“Yessir?”
“Mr. Kelly, could you please tell me where your wife was last Friday night?”
“She was over at Susie Whitaker’s.”
“Are you sure of that?”
Phil Kelly shrugged. “Course I’m sure. Where else would she be? Those two women are together all the time, yacking, yacking, yacking. Can’t get a word in edgewise. Yeah, she took Pooh and the two of them went over therefor a couple of hours. I remember because she was so late getting back.”
“Can you tell me what time she left here and returned?”
“No problem.” Phil rummaged around in a big pile of newspapers and came up with a
TV Guide
. “Last Friday, right? Let me see. Yeah, that’s right. She left in the middle of
Gilligan’s Island
and came back at the beginning of
Wheel of Fortune
. That would make it six forty-five to a little after ten. I tell you, those two girls can talk your ear off. Never seen anything like it.”
Janovy gave up. “Thank you very much, Mr. Kelly.”
“No problem.”
As he left, Dora Kelly came to the door. “So long, doll-face. Did you get what you wanted? Did you have to pull his toenails out? Oh, Phil, you big slob, you told him everything, didn’t you? Bye-bye now! Pumpkin, wave bye-bye to the nice policeman!”
3
“All right, Fish, let’s have it,” said Detective Janovy.

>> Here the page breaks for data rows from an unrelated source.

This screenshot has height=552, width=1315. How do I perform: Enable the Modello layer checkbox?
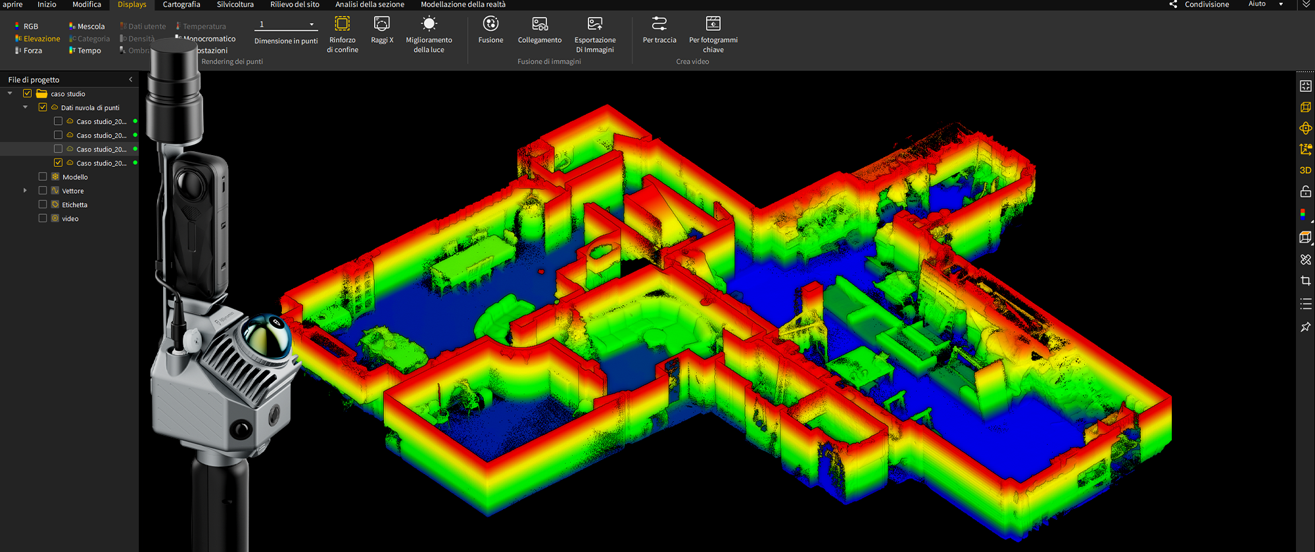point(43,177)
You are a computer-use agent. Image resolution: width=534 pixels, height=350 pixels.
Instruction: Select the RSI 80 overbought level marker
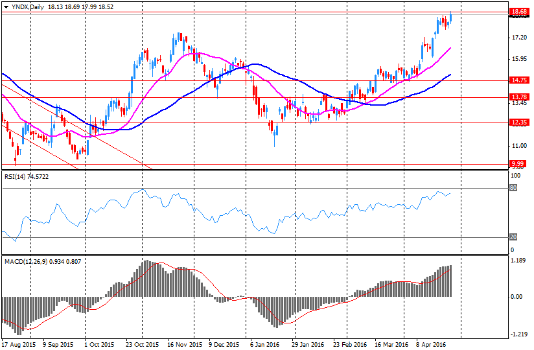(x=513, y=188)
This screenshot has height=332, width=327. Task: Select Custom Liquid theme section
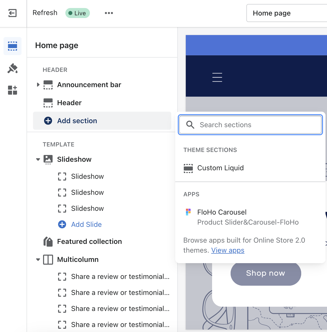(x=220, y=168)
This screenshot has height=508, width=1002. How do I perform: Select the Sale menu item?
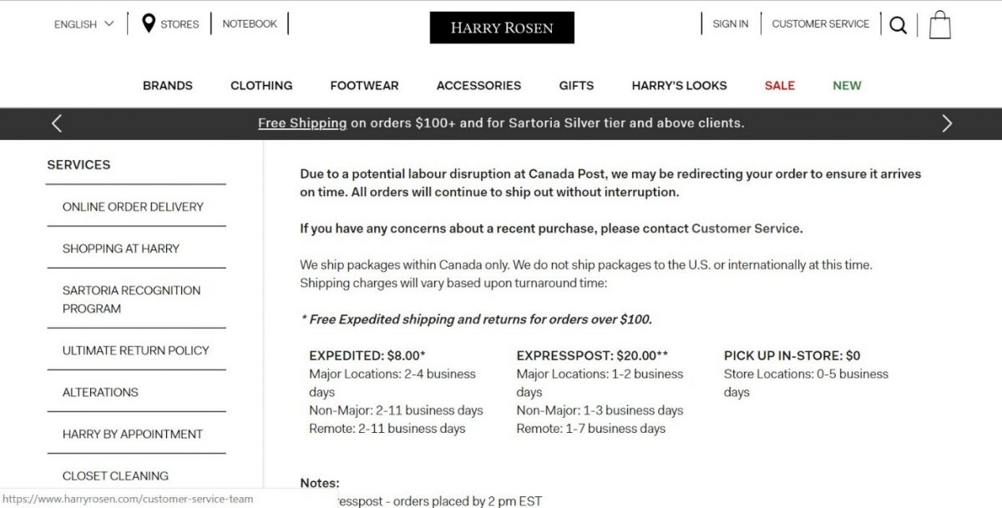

The two of them were sitting in his small cramped office. Fish closed his eyes, propped his chin against his steepled fingers as if praying, and said, “I talked to the waiters and waitresses at the Golden Eagle. Three of them remember seeing Albert Whitaker and Gretchen Schneider there last Friday night. They said the two of them are regulars there. Of course, who isn’t?”
Janovy nodded. Everyone in Ridgewood was a regular at the Golden Eagle.
“The guard at the art gallery, Happy Dreams, doesn’t know the two of them and didn’t recognize them when I showed him photographs, but he’s new in town and that doesn’t mean much. He said the gallery was overflowing on Friday night because of the opening of the show, and there were too many people for him to remember. The bartender at The Painted Man said the two of them come in every Friday night for a drink. As far as he remembers, last weekend was no exception.”
Janovy nodded. It didn’t matter about the bar, anyway;the critical times were seven-thirty to nine o’clock. “In other words, Whitaker’s story checks out; but except for Dr. Schneider’s word, he has no real alibi for the time his mother was killed, when they say they were at the art gallery.”
“No, sir. No alibi.” Fish coughed delicately. “And neither does she.”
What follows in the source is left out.